> _WORK TO COMPLETE_
Below are the entries to work from; restate word for word the portion that opens with the line containing "Where should I click to: Select part" and closes with the line containing "Task: Click into the Suchen search field", keeping both.

BEGIN

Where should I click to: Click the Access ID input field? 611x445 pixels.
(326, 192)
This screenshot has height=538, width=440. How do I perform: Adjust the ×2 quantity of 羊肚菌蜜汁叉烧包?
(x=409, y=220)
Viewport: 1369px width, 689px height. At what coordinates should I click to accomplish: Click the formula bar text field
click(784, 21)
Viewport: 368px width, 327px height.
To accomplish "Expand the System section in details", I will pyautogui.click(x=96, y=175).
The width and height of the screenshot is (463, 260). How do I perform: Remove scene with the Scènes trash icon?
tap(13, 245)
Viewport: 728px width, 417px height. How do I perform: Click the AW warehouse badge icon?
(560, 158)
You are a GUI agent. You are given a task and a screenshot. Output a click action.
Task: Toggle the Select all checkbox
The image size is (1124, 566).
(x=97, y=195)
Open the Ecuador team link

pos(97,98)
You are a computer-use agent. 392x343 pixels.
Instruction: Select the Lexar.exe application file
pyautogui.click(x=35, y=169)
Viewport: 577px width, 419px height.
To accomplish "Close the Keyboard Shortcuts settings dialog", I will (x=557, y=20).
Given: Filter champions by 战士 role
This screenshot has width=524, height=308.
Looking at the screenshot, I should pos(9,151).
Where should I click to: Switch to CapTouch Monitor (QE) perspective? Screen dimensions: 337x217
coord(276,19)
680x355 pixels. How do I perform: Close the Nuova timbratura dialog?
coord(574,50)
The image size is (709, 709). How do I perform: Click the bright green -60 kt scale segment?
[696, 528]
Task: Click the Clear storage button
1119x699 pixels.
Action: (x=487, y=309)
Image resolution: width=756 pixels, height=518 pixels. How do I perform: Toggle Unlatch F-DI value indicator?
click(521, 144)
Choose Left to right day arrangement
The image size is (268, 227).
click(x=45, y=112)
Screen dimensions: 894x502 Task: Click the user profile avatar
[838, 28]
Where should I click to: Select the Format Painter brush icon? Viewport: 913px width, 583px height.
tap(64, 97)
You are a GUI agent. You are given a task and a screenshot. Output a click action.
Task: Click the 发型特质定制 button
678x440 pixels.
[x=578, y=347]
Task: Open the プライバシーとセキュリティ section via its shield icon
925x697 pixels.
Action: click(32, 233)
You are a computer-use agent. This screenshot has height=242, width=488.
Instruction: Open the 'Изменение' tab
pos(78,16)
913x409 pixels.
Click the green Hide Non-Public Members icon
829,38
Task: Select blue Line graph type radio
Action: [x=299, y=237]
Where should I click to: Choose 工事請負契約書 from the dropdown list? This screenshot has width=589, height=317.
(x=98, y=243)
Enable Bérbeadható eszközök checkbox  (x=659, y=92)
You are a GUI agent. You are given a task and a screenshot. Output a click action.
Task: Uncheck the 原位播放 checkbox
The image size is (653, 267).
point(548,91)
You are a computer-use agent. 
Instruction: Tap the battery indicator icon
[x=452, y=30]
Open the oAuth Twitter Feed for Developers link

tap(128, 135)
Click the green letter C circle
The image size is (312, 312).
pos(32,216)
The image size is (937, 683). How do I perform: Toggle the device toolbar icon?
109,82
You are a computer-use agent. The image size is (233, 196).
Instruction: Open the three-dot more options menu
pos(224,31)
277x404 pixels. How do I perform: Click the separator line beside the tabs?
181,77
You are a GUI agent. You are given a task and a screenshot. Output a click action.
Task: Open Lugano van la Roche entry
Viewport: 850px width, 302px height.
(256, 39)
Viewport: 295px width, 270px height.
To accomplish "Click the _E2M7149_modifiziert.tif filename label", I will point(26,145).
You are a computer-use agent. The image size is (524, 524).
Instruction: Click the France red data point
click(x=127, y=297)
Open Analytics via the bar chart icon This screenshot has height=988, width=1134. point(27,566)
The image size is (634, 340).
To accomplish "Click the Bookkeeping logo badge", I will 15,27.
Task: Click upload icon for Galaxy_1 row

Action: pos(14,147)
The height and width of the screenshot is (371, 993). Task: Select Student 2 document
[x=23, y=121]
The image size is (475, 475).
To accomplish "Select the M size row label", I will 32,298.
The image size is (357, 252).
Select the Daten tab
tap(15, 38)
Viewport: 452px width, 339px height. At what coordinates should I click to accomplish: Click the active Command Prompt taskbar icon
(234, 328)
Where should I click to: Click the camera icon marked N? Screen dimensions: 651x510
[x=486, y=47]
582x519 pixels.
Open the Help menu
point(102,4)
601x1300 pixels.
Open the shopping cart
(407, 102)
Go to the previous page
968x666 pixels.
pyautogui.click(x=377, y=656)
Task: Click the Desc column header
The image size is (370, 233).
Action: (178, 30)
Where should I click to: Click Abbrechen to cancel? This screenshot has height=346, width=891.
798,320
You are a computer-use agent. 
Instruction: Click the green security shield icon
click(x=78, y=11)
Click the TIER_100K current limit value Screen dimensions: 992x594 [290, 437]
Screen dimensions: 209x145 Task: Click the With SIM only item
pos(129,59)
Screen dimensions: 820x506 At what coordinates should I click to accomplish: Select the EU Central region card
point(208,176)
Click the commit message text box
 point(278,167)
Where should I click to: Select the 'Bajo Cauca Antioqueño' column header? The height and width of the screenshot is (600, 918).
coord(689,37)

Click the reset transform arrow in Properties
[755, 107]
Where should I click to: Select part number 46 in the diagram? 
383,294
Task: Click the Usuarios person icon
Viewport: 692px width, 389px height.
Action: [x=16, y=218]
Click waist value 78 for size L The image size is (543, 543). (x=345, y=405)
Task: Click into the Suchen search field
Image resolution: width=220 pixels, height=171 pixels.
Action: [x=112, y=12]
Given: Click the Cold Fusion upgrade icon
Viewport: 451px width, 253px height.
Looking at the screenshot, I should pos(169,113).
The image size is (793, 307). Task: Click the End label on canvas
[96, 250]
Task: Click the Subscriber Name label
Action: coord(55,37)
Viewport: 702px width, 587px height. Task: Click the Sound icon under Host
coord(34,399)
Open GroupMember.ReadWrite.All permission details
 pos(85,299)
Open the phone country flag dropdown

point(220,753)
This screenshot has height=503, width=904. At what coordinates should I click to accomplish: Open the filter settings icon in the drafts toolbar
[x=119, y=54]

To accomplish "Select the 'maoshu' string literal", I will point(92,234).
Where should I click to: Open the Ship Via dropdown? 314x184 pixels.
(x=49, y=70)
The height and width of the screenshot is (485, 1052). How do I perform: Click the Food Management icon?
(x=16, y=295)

END

> _RESPONSE TO THIS TASK_
Where should I click to: Select part number 46 in the diagram? 
383,294
Task: Click the Usuarios person icon
Viewport: 692px width, 389px height.
Action: [x=16, y=218]
Click waist value 78 for size L The image size is (543, 543). (x=345, y=405)
Task: Click into the Suchen search field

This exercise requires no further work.